On 3/26/24 03:53, Euler Taveira wrote:
> On Mon, Mar 25, 2024, at 1:06 PM, Hayato Kuroda (Fujitsu) wrote:
>> ## Analysis for failure 1
>>
>> The failure caused by a time lag between walreceiver finishes and pg_is_in_recovery()
>> returns true.
>>
>> According to the output [1], it seems that the tool failed at wait_for_end_recovery()
>> with the message "standby server disconnected from the primary". Also, lines
>> "redo done at..." and "terminating walreceiver process due to administrator command"
>> meant that walreceiver was requested to shut down by XLogShutdownWalRcv().
>>
>> According to the source, we confirm that walreceiver is shut down in
>> StartupXLOG()->FinishWalRecovery()->XLogShutdownWalRcv(). Also, SharedRecoveryState
>> is changed to RECOVERY_STATE_DONE (this meant the pg_is_in_recovery() return true)
>> at the latter part of StartupXLOG().
>>
>> So, if there is a delay between FinishWalRecovery() and change the state, the check
>> in wait_for_end_recovery() would be failed during the time. Since we allow to miss
>> the walreceiver 10 times and it is checked once per second, the failure occurs if
>> the time lag is longer than 10 seconds.
>>
>> I do not have a good way to fix it. One approach is make NUM_CONN_ATTEMPTS larger,
>> but it's not a fundamental solution.
>
> I was expecting that slow hosts might have issues in wait_for_end_recovery().
> As you said it took a lot of steps between FinishWalRecovery() (where
> walreceiver is shutdown -- XLogShutdownWalRcv) and SharedRecoveryState is set to
> RECOVERY_STATE_DONE. If this window takes longer than NUM_CONN_ATTEMPTS *
> WAIT_INTERVAL (10 seconds), it aborts the execution. That's a bad decision
> because it already finished the promotion and it is just doing the final
> preparation for the host to become a primary.
>
> /*
> * If it is still in recovery, make sure the target server is
> * connected to the primary so it can receive the required WAL to
> * finish the recovery process. If it is disconnected try
> * NUM_CONN_ATTEMPTS in a row and bail out if not succeed.
> */
> res = PQexec(conn,
> "SELECT 1 FROM pg_catalog.pg_stat_wal_receiver");
> if (PQntuples(res) == 0)
> {
> if (++count > NUM_CONN_ATTEMPTS)
> {
> stop_standby_server(subscriber_dir);
> pg_log_error("standby server disconnected from the primary");
> break;
> }
> }
> else
> count = 0; /* reset counter if it connects again */
>
> This code was add to defend against the death/crash of the target server. There
> are at least 3 options:
>
> (1) increase NUM_CONN_ATTEMPTS * WAIT_INTERVAL seconds. We discussed this constant
> and I decided to use 10 seconds because even in some slow hosts, this time
> wasn't reached during my tests. It seems I forgot to test the combination of slow
> host, asserts enabled, and ubsan. I didn't notice that pg_promote() uses 60
> seconds as default wait. Maybe that's a reasonable value. I checked the
> 004_timeline_switch test and the last run took: 39.2s (serinus), 33.1s
> (culicidae), 18.31s (calliphoridae) and 27.52s (olingo).

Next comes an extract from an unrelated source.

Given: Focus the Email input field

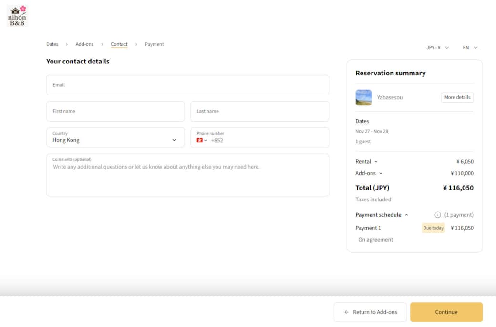Looking at the screenshot, I should coord(187,85).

> > (2) check if the primary is not running when walreceiver is not
available on the
> target server. Increase the connection attempts iif the primary is not running.

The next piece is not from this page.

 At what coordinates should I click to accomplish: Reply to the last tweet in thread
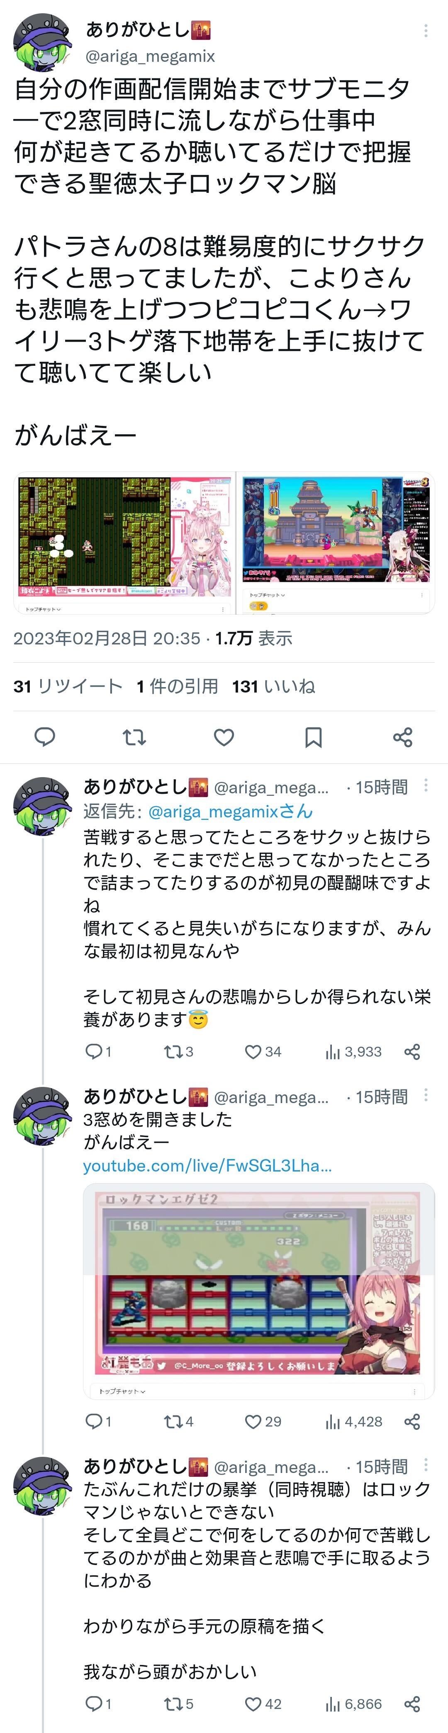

> Hence, the described case doesn't cause an increment on the count variable.
>
> (3) set recovery_timeout default to != 0 and remove pg_stat_wal_receiver check
> protection against the death/crash target server. I explained in a previous
> message that timeout may occur in cases that WAL replay to reach consistent
> state takes more than recovery-timeout seconds.
>
> Option (1) is the easiest fix, however, we can have the same issue again if a
> slow host decides to be even slower, hence, we have to adjust this value again.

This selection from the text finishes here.